Küratörlerimiz Kerim Kürkçü, Deniz Biber ve Güneş Nasuhoğlu Suriyeli sanatçılarla ilgili araştırma yapıyorlardı. Böyle ortak bir çalışma düşündüklerini söylediler. Savaşın içinden gelen insanlara moral de vermek istiyorlardı. Benim sanatımı takip ettikleri ve nasıl söylemlerde bulunduğumu bildikleri için beni aradılar. Bende “Seve seve” dedim.

Savaş tahribatı inanılmaz yüksek bir durum.

İnsanlığı sorgulamamız gereken noktada siz kapıyı kapatamazsınız. Savaştan kaçan insanlara kapıyı kapatıp onları yok sayamazsınız. Avrupa’nın vicdan sorgulamasında sınıfta kaldığını gördük.Benim için güzel bir deneyim oldu. Bu projeyle uzun zamandır görmediğim akrabalarımı görmüş gibi oldum. O savaşı yaşamak burada yeniden bir hayata başlamak ve yarının ne olacağını kestirememek gerçekten zor ve onlar burada onu yaşıyorlar.

* “Together- Birlikte” sergisi Mart ayına kadar TurkmallSanat’da devam ediyor.

Burada da resimlerimle “her şey dış görünüşle ilgili değil, içe dönmek, ruha inmek lazım.İnsanı insan yapan noktaları beslemek gerekiyor” mesajını vermeye çalıştım.
Burada da resimlerimle “her şey dış görünüşle ilgili değil, içe dönmek, ruha inmek lazım.İnsanı insan yapan noktaları beslemek gerekiyor” mesajını vermeye çalıştım.

HER ŞEY DIŞ GÖRÜNÜŞLE ILGILI DEĞIL

Kadının bir figür olarak sunulması, insanlara neyi tüketmeleri gerektiğinin dayatılması gibi konulara çalışmalarınızda yer veriyorsunuz. Bu konu başlıkları insanı sinirlendiren, rahatsız eden konular. Hal böyleyken siz nasıl bir ruh haliyle eserlerinize başlıyorsunuz?

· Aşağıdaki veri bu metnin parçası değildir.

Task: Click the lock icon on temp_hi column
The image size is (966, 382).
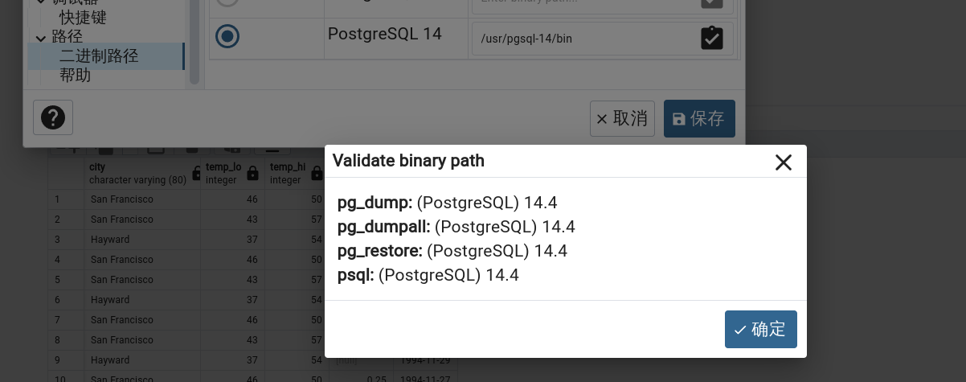Action: [x=316, y=173]

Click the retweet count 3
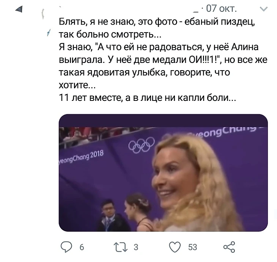coord(136,247)
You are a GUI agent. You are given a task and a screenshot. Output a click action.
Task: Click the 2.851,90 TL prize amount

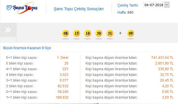coord(164,63)
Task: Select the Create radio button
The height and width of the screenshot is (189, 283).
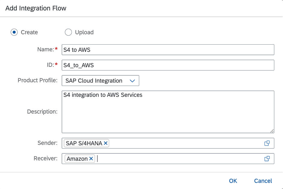Action: (x=14, y=32)
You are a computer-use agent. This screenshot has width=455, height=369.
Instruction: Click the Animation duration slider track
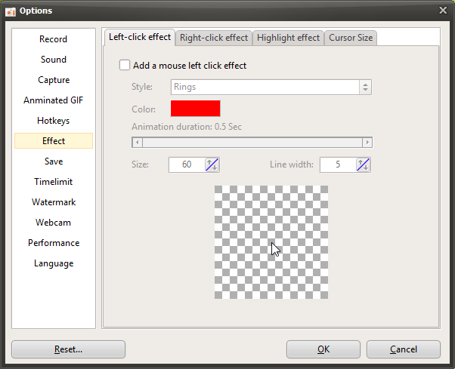(252, 142)
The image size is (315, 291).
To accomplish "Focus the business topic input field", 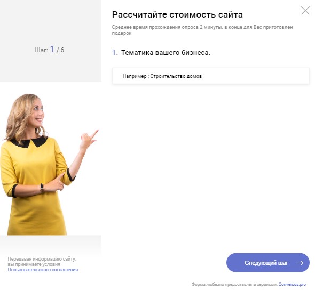I will (211, 76).
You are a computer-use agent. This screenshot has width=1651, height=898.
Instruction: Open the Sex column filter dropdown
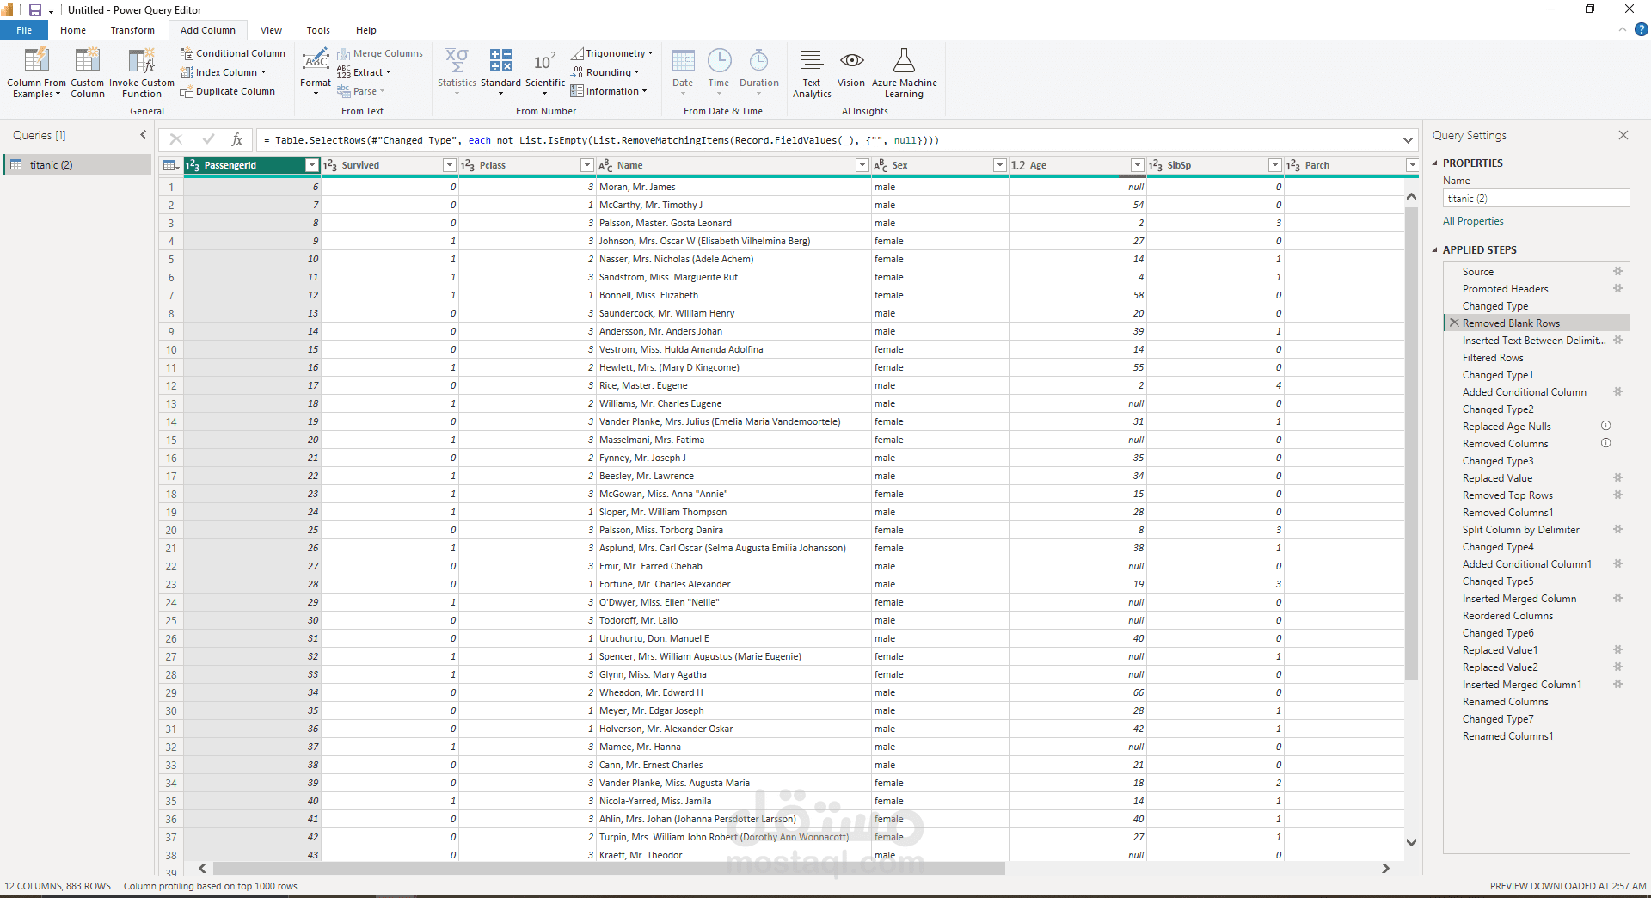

“Kadın Mülk” adlı bir projem vardı. O dönem bazı televizyon programları kadının meta olarak kullanılmasıyla ilgiliydi. “Kadın şöyle giyinmeli”, “böyle vücudu olmalı”, “böyle makyaj yapmalı” gibi... Kadın resmen bir hediye paketi gibi sunuluyordu. Bu durumda beni rahatsız ediyordu. Paneller düzenledim, konuşmalar yaptım, resimle de bu durumu anlatmaya çalıştım. Sonrasında “Tin” isimli bir seri yaptım. Burada da resimlerimle “her şey dış görünüşle ilgili değil, içe dönmek, ruha inmek lazım.İnsanı insan yapan noktaları beslemek gerekiyor” mesajını vermeye çalıştım.